The purpose of this study is to explore the way in which music portrays people with disabilities. Specifically, the aim of this paper is to answer the following questions: a) are all types of disabilities equally represented in music; b) how are people with disabilities referred to in music; c) is the terminology in the music related to the type and/or cause of disability; and d) are the two primary models of disability (i.e. medical and social) equally illustrated in music. A content analysis of songs randomly selected from the Billboard HOT 100 Year-End Chart for the years 1987, 1997, and 2007 was carried out. Songs were included in the sample if the music lyrics or title contained content on specific disabilities, disabilities in general or chronic conditions that could lead to disability. The data showed that the presence of disability within songs increased over the years analyzed. Terminology used to refer to people with disabilities was most often insensitive which reflects disabling language rather than sensitive, people-first language. Similarly, the majority of songs had a traditional, medical focus rather than a progressive, social focus. Together, findings indicated that, within the mainstream music industry, the depiction and attitudes toward people with disabilities has not substantially improved over time. Further work needs to be conducted by social movements to promote awareness and reduce social stigma.

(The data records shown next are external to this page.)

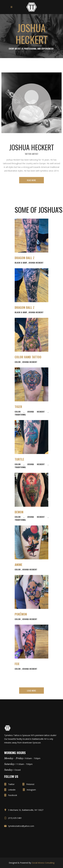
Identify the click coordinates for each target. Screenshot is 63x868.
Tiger (18, 406)
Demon (19, 512)
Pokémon (21, 614)
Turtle (19, 459)
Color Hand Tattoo (28, 357)
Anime (18, 564)
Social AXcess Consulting (43, 863)
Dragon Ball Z (24, 258)
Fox (17, 663)
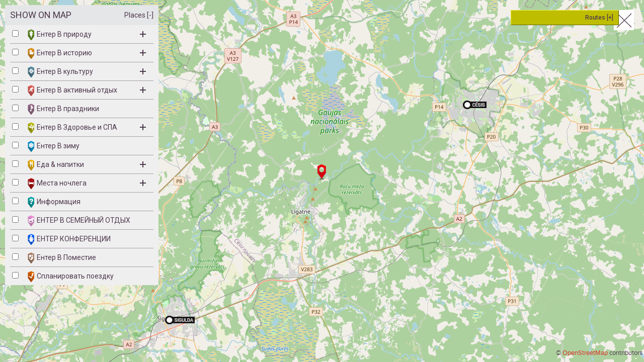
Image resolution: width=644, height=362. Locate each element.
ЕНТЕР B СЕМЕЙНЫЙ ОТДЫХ (79, 221)
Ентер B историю (87, 53)
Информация (54, 202)
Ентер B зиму (53, 146)
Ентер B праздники (63, 109)
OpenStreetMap (585, 353)
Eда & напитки (87, 165)
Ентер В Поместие (62, 258)
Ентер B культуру (87, 72)
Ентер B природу (87, 35)
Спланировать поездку (70, 277)
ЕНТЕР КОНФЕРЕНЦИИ (69, 239)
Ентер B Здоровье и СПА (87, 128)
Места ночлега (87, 184)
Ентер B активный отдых (87, 90)
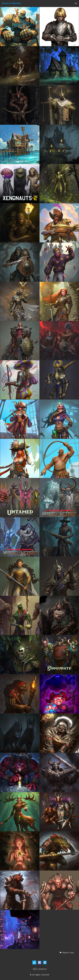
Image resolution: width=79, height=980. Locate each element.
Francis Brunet (11, 3)
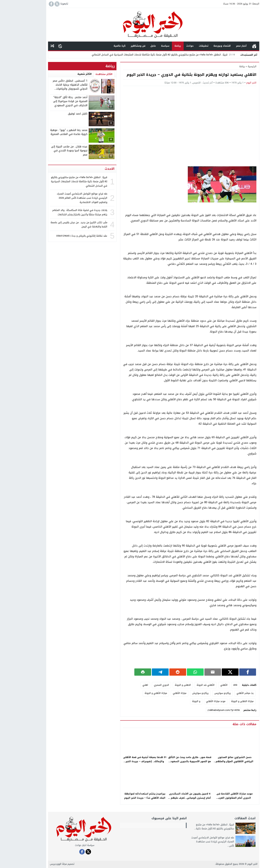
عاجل (129, 46)
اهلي (122, 685)
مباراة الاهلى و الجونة (219, 701)
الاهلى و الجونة (159, 685)
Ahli (212, 685)
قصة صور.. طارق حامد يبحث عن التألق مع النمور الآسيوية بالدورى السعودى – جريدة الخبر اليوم (166, 761)
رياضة (154, 46)
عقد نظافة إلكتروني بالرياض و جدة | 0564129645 (58, 236)
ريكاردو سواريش (176, 693)
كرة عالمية (96, 46)
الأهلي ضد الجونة (182, 685)
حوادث (166, 46)
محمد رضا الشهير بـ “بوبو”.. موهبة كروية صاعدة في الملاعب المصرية (45, 132)
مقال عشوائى (29, 46)
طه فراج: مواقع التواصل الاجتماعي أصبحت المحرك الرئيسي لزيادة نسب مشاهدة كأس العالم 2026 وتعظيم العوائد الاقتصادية (58, 198)
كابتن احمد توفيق (54, 114)
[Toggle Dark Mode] (36, 46)
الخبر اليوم (228, 83)
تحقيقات (180, 46)
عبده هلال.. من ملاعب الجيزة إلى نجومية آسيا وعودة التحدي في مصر (45, 151)
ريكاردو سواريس (199, 693)
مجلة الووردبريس (35, 864)
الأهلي (200, 685)
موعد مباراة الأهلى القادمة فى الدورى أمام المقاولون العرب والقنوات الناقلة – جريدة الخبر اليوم (211, 798)
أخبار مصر (218, 46)
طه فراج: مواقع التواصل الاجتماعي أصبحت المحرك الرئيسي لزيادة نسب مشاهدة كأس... (189, 841)
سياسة (141, 46)
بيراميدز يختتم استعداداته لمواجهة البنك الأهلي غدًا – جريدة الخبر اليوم (121, 796)
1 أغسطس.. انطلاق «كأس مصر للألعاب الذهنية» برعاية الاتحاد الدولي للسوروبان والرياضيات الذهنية (46, 87)
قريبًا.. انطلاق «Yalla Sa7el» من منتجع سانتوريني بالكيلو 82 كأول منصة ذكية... (190, 827)
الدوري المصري (138, 685)
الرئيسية (230, 46)
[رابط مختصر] (200, 710)
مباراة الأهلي (156, 693)
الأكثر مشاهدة (80, 74)
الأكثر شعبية (61, 74)
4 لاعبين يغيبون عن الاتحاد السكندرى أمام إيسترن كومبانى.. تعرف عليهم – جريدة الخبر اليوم (166, 798)
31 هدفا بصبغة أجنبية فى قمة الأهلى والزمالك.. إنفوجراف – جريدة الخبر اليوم (121, 761)
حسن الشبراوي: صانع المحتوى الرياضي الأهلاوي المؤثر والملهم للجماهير (211, 761)
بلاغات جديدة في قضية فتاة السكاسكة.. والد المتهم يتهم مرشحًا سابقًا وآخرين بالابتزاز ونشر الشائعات (56, 212)
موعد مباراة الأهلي (192, 701)
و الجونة (172, 701)
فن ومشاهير (114, 46)
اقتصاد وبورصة (198, 46)
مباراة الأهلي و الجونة (132, 693)
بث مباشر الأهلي (221, 693)
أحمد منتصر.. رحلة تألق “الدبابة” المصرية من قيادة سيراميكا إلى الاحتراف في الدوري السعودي (46, 101)
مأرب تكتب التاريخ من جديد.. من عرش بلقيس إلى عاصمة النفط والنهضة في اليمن (55, 224)
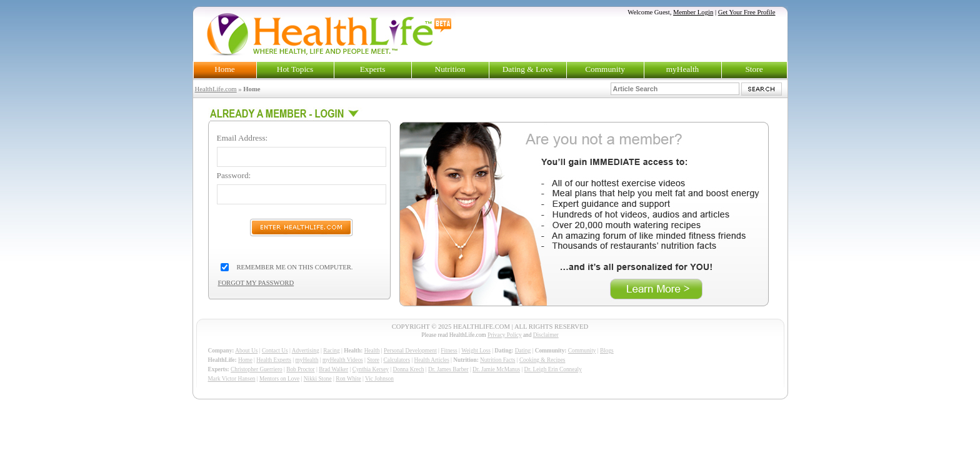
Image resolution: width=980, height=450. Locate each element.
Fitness (449, 351)
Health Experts (274, 360)
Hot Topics (295, 69)
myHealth (682, 69)
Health (372, 351)
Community (605, 69)
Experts (372, 69)
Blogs (607, 351)
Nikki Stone (318, 379)
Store (754, 69)
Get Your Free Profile (747, 12)
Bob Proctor (300, 369)
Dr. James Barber (448, 369)
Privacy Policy (504, 335)
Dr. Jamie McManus (496, 369)
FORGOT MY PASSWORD (256, 282)
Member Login (693, 12)
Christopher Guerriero (256, 369)
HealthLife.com (216, 89)
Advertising (306, 351)
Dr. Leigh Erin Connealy (553, 369)
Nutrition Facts (498, 360)
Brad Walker (333, 369)
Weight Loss (476, 351)
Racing (331, 351)
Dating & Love (528, 69)
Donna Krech (409, 369)
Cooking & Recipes (542, 360)
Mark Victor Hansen (232, 379)
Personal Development (410, 351)
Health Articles (432, 360)
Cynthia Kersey (371, 369)
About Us (246, 351)
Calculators (397, 360)
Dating (522, 351)
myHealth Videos (342, 360)
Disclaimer (546, 335)
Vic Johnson (379, 379)
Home (224, 69)
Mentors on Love (279, 379)
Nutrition (450, 69)
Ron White (348, 379)
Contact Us (275, 351)
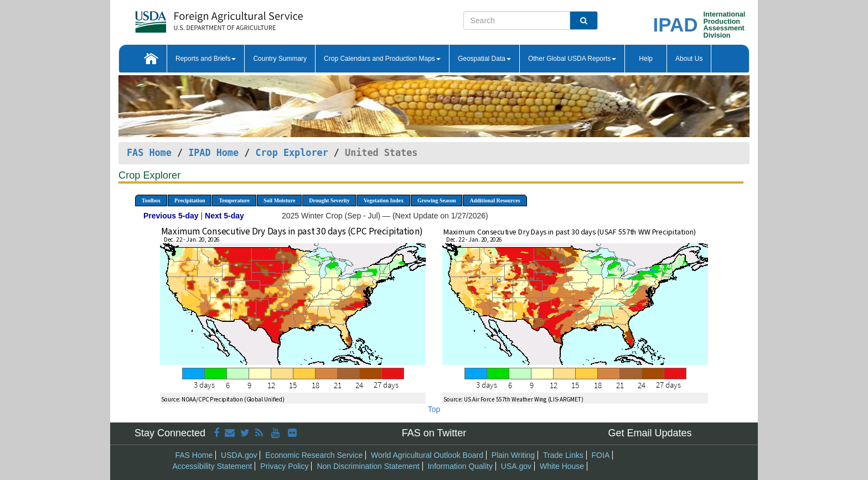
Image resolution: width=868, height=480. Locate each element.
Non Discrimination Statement (368, 466)
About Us (689, 59)
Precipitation (189, 200)
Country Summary (280, 59)
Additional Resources (494, 200)
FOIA (601, 455)
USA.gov (516, 466)
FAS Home (149, 153)
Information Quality (460, 466)
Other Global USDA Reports (572, 59)
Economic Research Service (314, 455)
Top (434, 409)
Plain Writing (513, 455)
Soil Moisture (279, 200)
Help (645, 59)
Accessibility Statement (213, 466)
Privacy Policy (284, 466)
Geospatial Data (484, 59)
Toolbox (151, 200)
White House (562, 466)
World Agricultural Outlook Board (427, 455)
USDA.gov (239, 455)
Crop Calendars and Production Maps (382, 59)
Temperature (234, 200)
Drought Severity (329, 200)
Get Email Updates (649, 433)
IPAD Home (213, 153)
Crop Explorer (291, 153)
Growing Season (437, 200)
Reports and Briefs (205, 59)
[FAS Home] (191, 18)
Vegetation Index (384, 200)
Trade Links (563, 455)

Keywords: Disability, Music, Media, Language, United States

International Journal of Diversity in Organizations, Communities and Nations, Volume 10, Issue 4, pp.227-240. Article: Print (Spiral Bound). Article: Electronic (PDF File; 674.185KB).

Christine Hochbaum

Doctoral Student, Department of Sociology, University of British Columbia, Vancouver, British Columbia, Canada

I am currently enrolled in my second year in the Doctoral program in the Department of Sociology at the University of British Columbia (UBC). I am undertaking comprehensive examinations in two areas of specialization, namely, the Sociology of Health and Disability, and the Sociology of the Family with completion anticipated for April 2010. The dissertation research that I will be conducting is an extension of my Master’s thesis research which sought to discover the way in which child health status and parenting styles are related to child bebaviour problems. Despite, the abundance of research that has been dedicated to understanding and identifying the determinants and precursors of child behaviour problems, a contentious issue still remains which is: are these problems primarily a result of child characteristics, environmental factors or the reciprocal interchange over time between the environment (parents and others) and the organism (the child)? My dissertation research will seek to address this question.